» **Description of the task**: Rewrite the material from the line with "Where should I" up to and including the line with "(x=426, y=211)", putting "running person icon" in place of "walking person icon" and leaving everything else unchanged.

Dataset excerpt:
begin

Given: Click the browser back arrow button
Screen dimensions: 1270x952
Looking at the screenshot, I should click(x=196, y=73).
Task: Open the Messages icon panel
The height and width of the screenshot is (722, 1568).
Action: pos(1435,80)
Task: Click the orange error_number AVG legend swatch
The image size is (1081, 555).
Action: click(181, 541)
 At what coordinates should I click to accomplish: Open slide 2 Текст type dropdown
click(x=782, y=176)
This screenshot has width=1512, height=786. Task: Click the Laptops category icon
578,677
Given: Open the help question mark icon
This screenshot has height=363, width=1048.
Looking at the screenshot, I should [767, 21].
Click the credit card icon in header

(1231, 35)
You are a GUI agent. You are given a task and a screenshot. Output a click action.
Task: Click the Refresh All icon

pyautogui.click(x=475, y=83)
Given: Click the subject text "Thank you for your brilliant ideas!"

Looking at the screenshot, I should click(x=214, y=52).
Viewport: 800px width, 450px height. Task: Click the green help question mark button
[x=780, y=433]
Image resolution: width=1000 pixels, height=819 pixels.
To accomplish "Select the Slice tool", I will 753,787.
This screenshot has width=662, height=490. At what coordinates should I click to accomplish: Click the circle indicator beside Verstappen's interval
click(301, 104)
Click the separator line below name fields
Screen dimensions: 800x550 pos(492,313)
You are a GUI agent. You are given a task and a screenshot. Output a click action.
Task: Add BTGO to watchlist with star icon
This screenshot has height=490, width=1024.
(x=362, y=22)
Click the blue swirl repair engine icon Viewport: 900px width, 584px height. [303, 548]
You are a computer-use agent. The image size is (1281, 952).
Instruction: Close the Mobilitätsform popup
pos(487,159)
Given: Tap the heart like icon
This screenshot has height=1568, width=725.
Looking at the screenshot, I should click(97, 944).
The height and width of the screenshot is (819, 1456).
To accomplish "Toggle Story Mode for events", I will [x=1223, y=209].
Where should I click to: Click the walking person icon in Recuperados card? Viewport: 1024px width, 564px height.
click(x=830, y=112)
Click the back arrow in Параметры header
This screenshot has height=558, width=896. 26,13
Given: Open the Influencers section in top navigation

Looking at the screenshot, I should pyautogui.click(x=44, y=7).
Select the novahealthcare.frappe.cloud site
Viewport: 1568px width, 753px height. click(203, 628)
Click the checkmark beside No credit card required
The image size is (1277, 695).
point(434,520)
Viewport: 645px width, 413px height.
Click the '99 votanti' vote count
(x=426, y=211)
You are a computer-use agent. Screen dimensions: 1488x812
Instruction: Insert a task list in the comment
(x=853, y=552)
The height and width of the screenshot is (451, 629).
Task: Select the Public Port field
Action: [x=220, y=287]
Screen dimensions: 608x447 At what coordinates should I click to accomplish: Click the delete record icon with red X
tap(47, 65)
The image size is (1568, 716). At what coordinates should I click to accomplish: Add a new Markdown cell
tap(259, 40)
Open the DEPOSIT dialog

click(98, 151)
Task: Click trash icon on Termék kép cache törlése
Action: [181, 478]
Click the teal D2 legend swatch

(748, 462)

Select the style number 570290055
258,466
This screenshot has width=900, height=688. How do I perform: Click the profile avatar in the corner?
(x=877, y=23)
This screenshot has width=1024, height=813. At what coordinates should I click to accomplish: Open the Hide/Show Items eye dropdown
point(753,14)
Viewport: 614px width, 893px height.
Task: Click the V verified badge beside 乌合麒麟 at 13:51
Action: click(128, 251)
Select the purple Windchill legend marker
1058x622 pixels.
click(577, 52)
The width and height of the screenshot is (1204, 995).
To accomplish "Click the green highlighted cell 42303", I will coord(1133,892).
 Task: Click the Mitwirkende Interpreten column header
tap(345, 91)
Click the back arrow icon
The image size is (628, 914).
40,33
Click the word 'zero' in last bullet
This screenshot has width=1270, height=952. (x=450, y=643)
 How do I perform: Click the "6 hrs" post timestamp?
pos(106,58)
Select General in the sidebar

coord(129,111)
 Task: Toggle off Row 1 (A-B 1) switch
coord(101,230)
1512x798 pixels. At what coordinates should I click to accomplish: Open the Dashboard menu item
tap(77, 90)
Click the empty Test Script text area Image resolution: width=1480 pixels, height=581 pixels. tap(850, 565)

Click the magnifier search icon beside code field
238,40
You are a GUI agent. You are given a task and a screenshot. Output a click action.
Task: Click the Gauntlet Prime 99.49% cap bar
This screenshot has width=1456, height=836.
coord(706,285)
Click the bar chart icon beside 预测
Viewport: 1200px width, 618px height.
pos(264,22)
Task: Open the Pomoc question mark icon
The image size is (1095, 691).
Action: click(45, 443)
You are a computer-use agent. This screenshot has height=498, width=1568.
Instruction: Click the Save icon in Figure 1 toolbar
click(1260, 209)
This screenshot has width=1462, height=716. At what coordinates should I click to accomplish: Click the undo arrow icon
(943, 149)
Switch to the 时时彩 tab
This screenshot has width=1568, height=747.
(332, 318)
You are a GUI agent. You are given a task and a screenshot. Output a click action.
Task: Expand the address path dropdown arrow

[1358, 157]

end

» **The answer**:
Where should I click to: Click the running person icon in Recuperados card? Viewport: 1024px width, 564px height.
click(x=830, y=112)
Click the back arrow in Параметры header
This screenshot has height=558, width=896. 26,13
Given: Open the Influencers section in top navigation

Looking at the screenshot, I should pyautogui.click(x=44, y=7).
Select the novahealthcare.frappe.cloud site
Viewport: 1568px width, 753px height. click(203, 628)
Click the checkmark beside No credit card required
The image size is (1277, 695).
point(434,520)
Viewport: 645px width, 413px height.
Click the '99 votanti' vote count
(x=426, y=211)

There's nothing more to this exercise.